> EXERCISE BRIEF
From the records below, keep only the lines that contain the string "Viewport" and copy each one in full.

> INPUT FOR THIS TASK
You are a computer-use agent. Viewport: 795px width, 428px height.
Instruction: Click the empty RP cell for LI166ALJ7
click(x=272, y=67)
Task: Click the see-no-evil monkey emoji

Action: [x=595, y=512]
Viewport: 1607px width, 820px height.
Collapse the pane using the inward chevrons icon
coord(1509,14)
---
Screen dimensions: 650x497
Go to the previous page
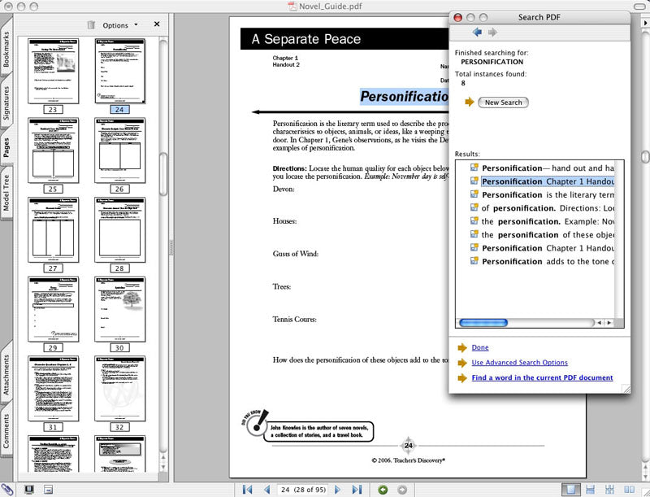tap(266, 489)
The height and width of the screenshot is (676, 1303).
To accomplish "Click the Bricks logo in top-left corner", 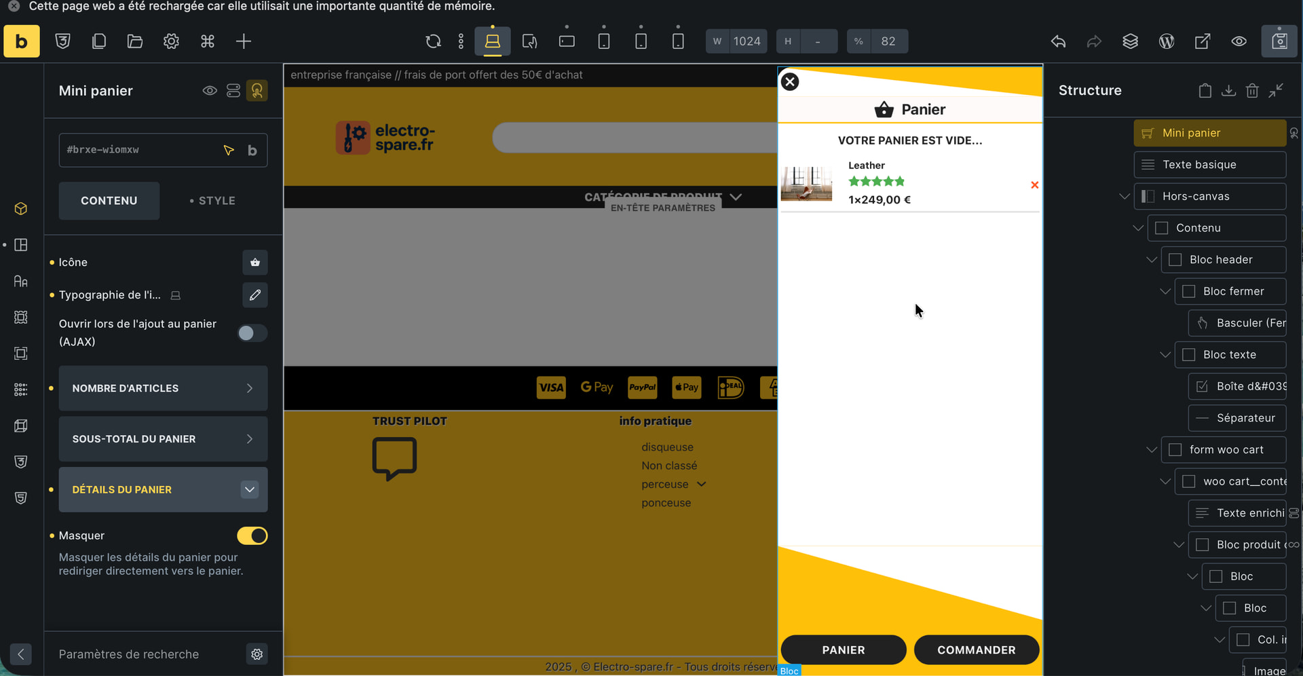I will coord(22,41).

> COMPLETE RESPONSE
You are a computer-use agent. Viewport: 795px width, 428px height.
Viewport: 1607px width, 820px height.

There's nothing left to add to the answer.